## DATA SUPPLIED:
□ □ □ □
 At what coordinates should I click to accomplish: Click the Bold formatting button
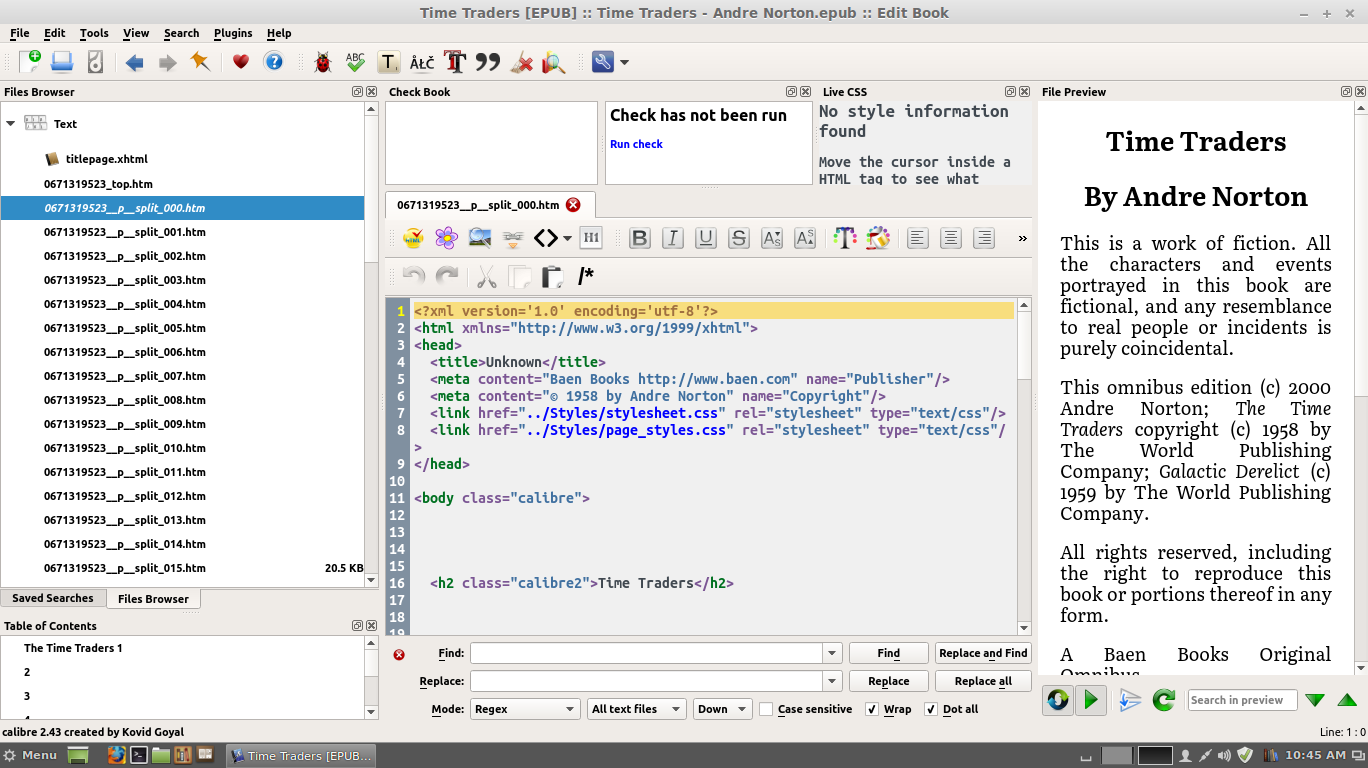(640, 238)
□ □ □ □
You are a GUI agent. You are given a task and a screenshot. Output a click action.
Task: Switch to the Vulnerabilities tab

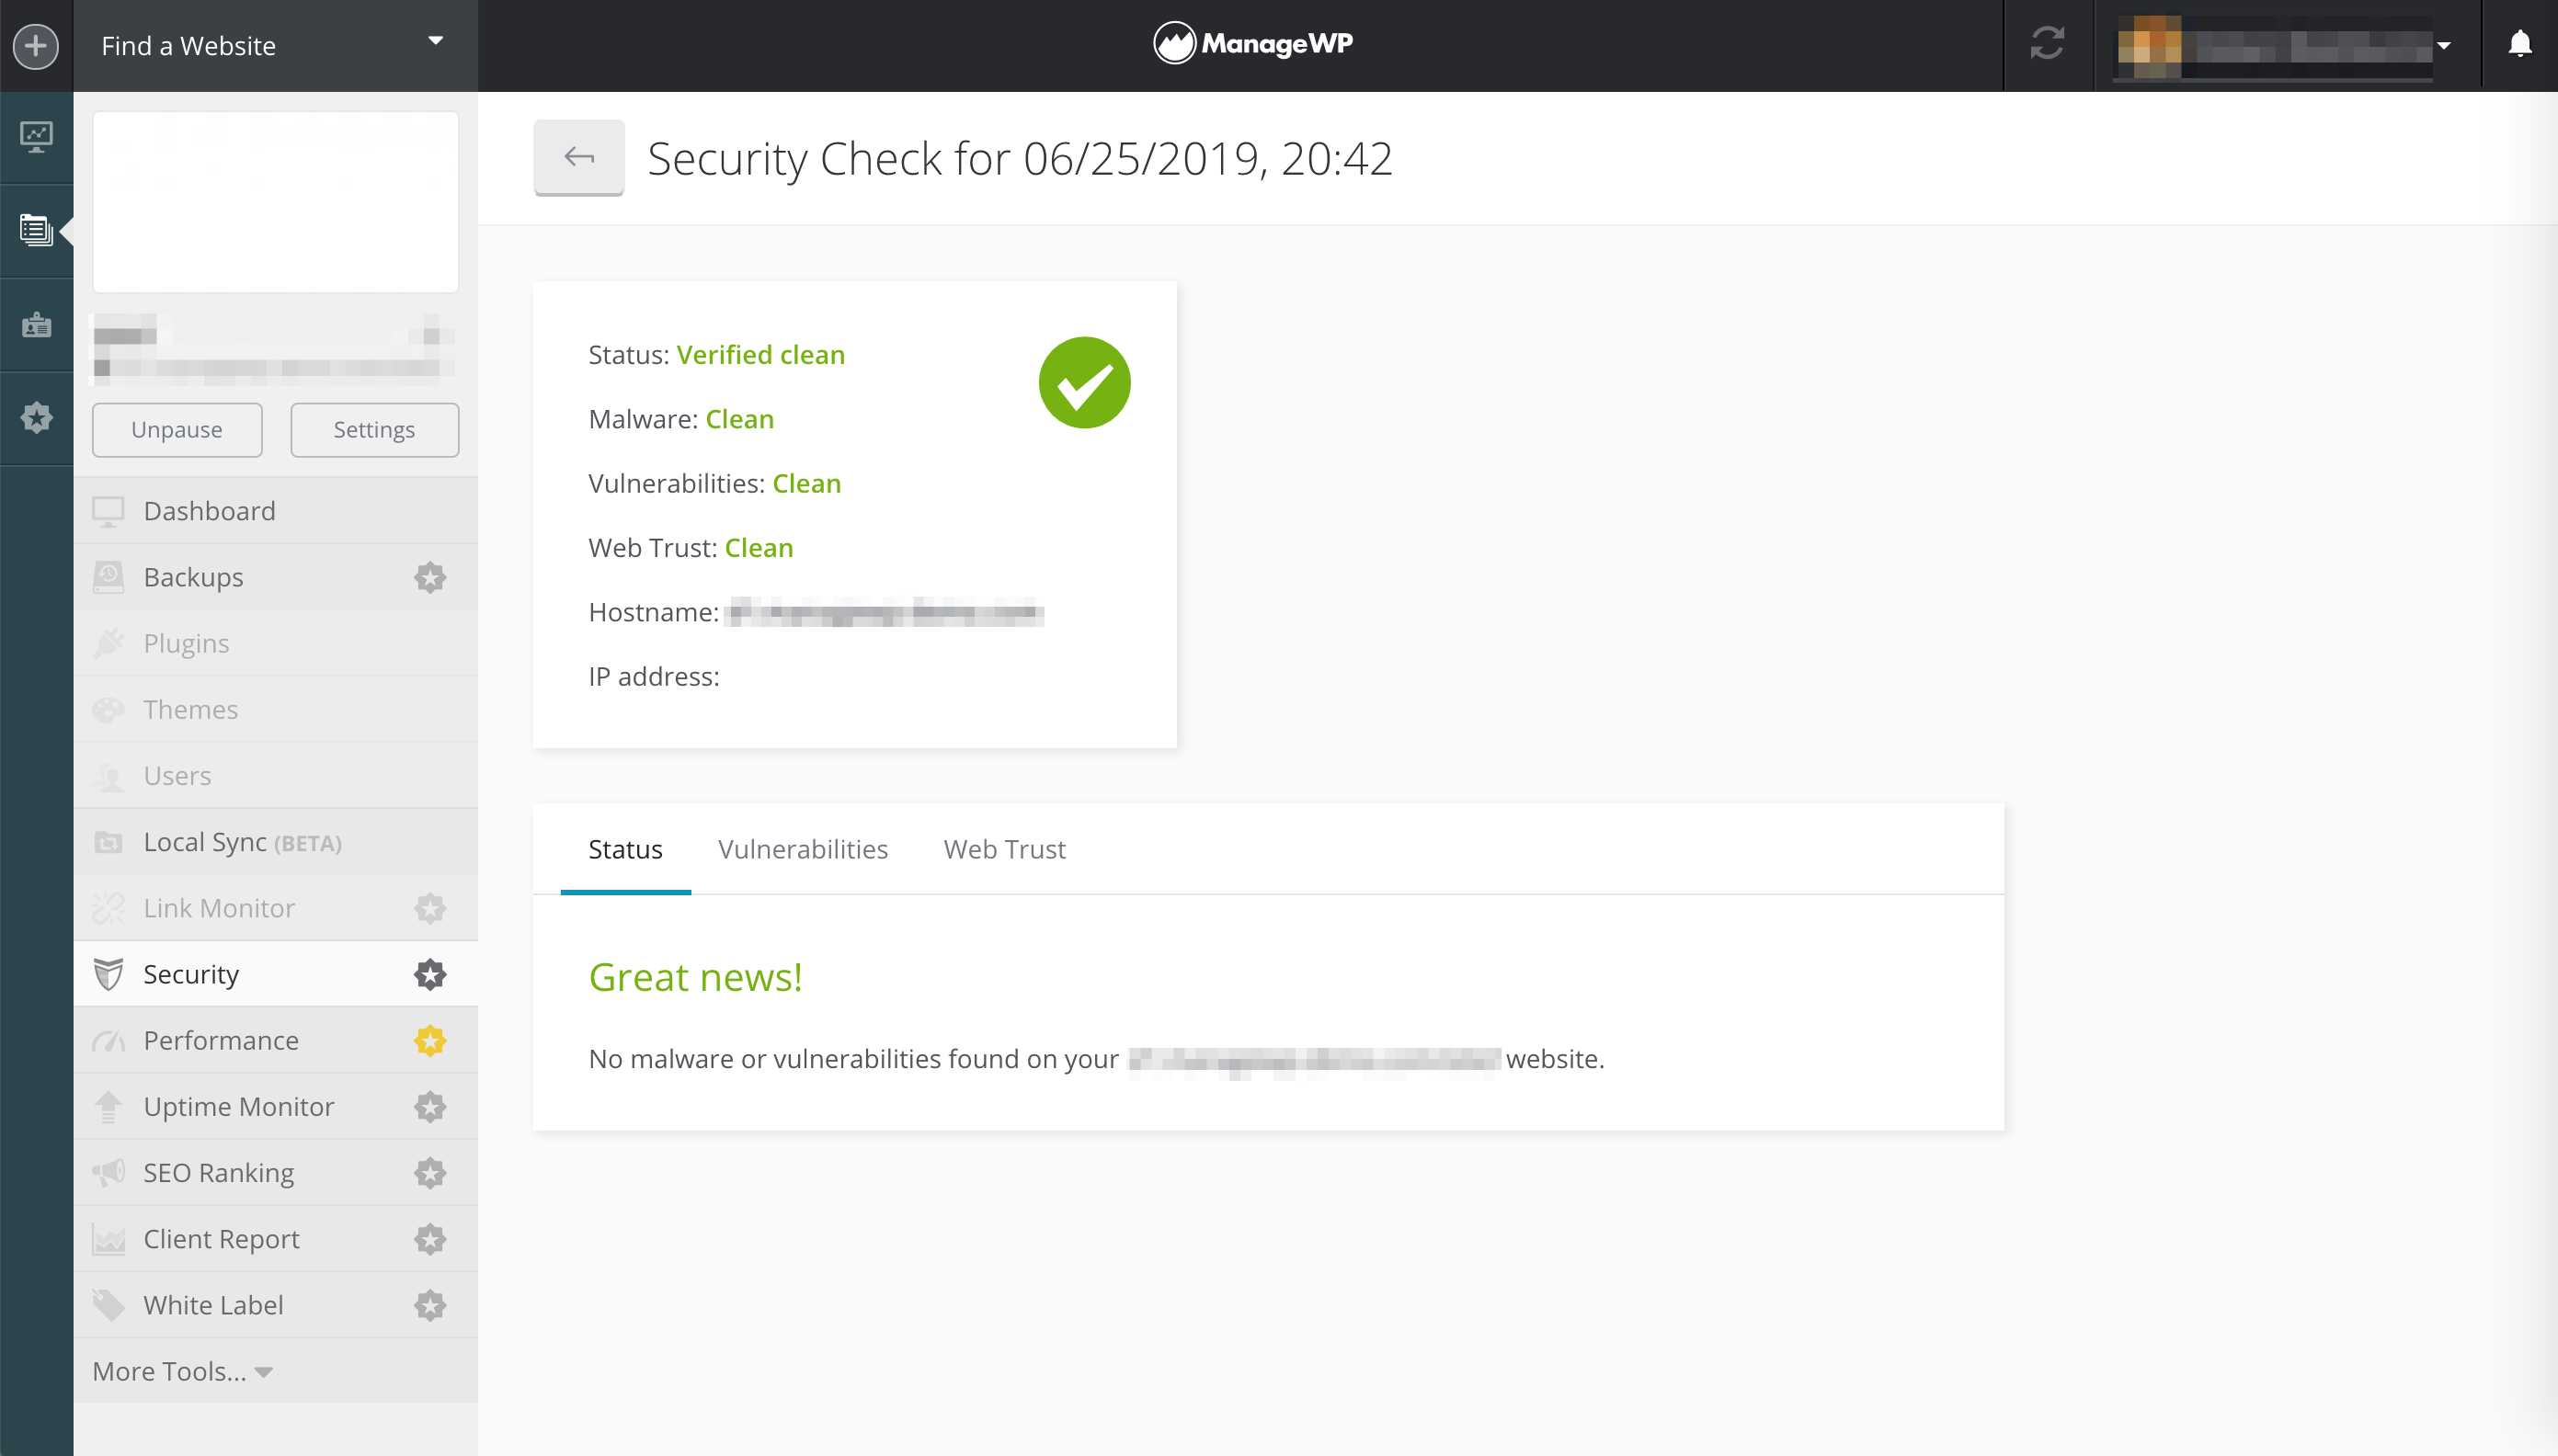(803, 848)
□ □ □ □
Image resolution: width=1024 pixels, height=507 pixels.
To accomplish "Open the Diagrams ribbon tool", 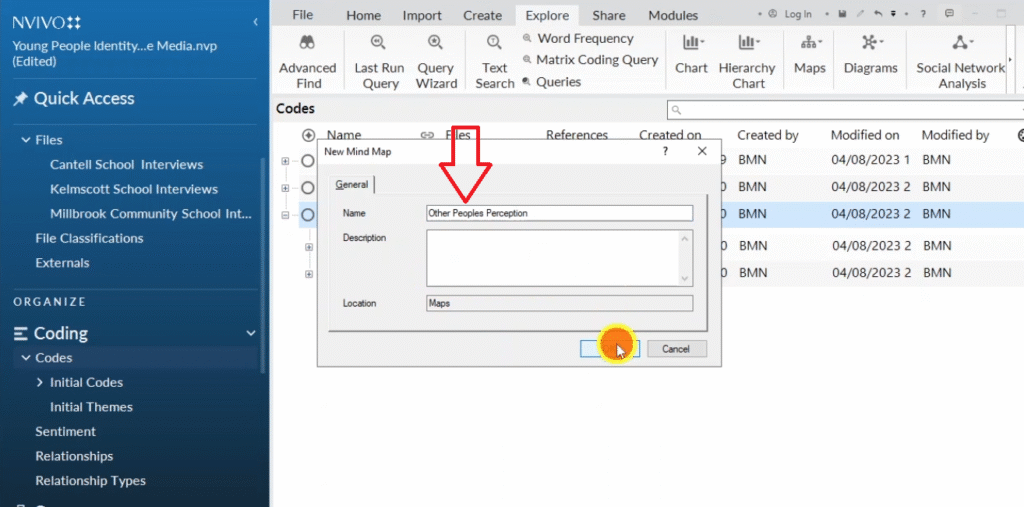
□ □ □ □
## JOB:
Find every line in the material above that contains the word "click" and copy each one out in full. Case counts.

## RESPONSE:
 At what coordinates should I click to accomplish: Click the Bold formatting button
You are a GUI agent. You are given a task and a screenshot. Output a click action.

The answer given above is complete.